Part of this is a re-cap on thoughts and concerns, another part is thinking out loud:
- The first step is capturing individual pages of the City Directories. A big problem is that these things are too big to easily copy; the interior parts of the pages are far enough away from the scan bar that they copy black (I tried to imply that with the page illustration). A specific idea is finding existent copies of directories outside of the library collection, purchasing them, then cutting the spines in order to facilitate scanning. This seems extremely expensive (and I hate the idea of cutting spines in general). Another option would be high-resolution photos of the pages, although I don't know enough about photography to gauge the expense or difficulty of this.
- Pages have a varying amount of entries on them, and a human eye (at least currently) is required to correctly parse out the different entries. Cutting and pasting each record is an easy option, but I haven't yet looked for any software that will automatically save and number pasted JPGs. I have little concern about facilitating this process, as I'm sure that someone has created software that will allow quick pasting to sequential files.. If I'm wrong on this, this may be a more difficult step.

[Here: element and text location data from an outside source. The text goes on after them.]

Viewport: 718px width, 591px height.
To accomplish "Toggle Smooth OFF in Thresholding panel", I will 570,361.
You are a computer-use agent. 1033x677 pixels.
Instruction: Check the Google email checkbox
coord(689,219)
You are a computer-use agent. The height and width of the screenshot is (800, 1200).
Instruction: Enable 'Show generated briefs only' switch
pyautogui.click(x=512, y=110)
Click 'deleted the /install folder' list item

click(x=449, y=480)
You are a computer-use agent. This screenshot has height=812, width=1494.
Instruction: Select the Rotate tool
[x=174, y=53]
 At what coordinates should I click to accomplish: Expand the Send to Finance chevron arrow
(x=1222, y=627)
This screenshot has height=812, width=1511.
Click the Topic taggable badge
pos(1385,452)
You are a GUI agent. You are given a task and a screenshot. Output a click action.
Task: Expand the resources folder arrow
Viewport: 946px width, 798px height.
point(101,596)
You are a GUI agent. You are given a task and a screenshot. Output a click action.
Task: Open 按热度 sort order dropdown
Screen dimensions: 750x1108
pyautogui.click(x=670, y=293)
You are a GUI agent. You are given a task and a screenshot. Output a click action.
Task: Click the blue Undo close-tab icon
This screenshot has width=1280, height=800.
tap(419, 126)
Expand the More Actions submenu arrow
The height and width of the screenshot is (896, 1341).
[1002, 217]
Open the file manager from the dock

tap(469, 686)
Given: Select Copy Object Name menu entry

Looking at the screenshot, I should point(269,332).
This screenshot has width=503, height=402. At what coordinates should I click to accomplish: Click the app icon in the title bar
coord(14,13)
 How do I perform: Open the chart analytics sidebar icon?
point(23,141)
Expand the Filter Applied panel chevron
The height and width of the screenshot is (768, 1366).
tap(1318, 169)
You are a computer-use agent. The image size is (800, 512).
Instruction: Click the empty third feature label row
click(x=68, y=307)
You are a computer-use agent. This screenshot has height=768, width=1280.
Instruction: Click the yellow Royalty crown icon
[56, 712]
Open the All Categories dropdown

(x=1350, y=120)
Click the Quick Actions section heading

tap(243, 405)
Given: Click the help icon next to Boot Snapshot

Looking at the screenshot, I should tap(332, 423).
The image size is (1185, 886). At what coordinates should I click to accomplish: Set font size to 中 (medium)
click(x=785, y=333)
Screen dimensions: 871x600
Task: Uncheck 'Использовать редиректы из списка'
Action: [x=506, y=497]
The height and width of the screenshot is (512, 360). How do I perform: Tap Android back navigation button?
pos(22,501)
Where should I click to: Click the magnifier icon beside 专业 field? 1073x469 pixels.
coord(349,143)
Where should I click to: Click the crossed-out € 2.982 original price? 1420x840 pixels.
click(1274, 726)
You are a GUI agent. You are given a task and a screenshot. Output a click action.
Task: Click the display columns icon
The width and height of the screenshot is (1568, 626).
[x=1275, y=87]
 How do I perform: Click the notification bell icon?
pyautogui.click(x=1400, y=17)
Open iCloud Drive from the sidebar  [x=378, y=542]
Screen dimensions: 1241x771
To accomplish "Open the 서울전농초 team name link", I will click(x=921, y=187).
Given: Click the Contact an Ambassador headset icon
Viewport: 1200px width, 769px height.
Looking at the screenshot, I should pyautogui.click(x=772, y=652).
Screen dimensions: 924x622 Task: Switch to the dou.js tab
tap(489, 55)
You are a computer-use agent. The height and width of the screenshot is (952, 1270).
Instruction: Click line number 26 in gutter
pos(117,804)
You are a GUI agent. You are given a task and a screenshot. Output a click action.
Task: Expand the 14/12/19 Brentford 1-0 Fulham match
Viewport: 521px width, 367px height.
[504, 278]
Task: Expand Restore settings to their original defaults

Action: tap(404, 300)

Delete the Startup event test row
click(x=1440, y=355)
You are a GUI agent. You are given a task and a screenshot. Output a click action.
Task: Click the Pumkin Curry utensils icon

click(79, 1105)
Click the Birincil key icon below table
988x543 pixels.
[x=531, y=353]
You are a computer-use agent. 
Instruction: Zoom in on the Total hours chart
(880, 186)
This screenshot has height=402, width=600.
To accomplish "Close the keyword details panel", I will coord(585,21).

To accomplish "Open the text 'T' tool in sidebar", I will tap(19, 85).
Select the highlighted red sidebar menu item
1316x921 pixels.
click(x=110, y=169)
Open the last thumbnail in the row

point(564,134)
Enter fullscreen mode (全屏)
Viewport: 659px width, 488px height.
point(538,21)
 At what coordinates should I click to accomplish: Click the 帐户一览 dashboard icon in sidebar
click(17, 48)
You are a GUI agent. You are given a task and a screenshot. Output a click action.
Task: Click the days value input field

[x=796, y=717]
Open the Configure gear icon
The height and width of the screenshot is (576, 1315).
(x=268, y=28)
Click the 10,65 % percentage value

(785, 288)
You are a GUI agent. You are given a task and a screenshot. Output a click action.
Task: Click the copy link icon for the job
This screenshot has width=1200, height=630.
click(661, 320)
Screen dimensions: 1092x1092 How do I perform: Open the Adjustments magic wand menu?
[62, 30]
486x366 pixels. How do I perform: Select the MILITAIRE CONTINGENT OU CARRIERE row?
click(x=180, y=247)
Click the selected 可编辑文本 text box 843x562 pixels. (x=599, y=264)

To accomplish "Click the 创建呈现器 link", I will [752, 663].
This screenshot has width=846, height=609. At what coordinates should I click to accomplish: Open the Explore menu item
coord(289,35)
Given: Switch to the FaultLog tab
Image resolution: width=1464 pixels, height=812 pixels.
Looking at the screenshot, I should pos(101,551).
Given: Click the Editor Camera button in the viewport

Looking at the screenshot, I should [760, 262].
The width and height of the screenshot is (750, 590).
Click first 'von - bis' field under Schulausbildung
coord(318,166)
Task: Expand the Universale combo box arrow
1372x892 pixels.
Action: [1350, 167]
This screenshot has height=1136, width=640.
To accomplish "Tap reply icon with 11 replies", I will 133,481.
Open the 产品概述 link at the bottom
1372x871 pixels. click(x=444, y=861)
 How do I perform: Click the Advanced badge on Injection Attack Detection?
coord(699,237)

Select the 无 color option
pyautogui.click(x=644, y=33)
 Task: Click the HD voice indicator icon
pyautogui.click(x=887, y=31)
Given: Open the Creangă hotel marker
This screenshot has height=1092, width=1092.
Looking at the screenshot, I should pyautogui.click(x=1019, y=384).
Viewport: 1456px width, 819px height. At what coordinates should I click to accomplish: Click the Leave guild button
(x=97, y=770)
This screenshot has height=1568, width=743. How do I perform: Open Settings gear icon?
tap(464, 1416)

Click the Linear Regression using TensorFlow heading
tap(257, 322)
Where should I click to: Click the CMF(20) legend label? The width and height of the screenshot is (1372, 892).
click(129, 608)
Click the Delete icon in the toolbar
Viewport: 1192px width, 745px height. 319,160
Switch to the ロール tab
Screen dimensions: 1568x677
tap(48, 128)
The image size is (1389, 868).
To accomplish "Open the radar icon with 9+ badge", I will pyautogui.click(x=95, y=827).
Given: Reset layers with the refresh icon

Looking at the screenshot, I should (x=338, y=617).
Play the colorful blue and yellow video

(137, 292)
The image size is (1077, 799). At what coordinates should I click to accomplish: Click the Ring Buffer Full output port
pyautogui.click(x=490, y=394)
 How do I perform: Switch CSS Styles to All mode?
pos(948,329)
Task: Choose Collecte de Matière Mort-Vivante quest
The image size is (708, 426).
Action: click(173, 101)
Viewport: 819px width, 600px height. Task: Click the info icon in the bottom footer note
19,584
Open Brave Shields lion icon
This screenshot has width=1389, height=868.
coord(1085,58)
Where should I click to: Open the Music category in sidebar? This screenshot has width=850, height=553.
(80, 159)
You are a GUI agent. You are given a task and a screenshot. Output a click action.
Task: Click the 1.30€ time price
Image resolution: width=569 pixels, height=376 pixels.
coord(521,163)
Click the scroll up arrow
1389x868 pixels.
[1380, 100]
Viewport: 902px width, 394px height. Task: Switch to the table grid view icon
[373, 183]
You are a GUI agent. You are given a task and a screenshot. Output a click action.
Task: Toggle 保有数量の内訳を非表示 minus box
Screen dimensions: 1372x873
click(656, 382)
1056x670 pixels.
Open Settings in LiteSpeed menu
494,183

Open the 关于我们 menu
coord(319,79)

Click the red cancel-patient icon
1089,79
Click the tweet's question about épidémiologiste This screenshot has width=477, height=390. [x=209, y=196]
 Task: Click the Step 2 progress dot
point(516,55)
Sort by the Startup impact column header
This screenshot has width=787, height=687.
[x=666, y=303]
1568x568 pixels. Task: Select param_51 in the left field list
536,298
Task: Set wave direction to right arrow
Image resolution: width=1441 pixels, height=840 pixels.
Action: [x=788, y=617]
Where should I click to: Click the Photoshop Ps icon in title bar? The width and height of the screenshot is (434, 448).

- The actual interface for recording individual records is something that I am currently trying to learn, and it's been very difficult for me. The components that I'm focusing on are: individual users and records, and how to record both. My plan is to figure out how to do this using MySQL and PHP, although I have extremely little experience with both. The goal of this process follows this pattern:
The user logs in and starts transcribing data. I want a user log in so we can track how many records the specific user is logging. I want to provide reward to top-ranking users. The secondary reason for this is that each record will need to go through at least two users - the data will be compared, and if each matches, it goes into the database. If a record is recorded differently by two people, then it gets sent back to this process. It's a quality control process.
- After data is coded twice in the same way, it gets entered into the final database. This database is meant to record accurate historical information that can be later data-mined.
This is what I want to do. I'm aiming to digitize all of Portland's directories. Do you have advice? Better ways of doing the same thing? Do you have the time and expertise to help? Is anyone interested in this?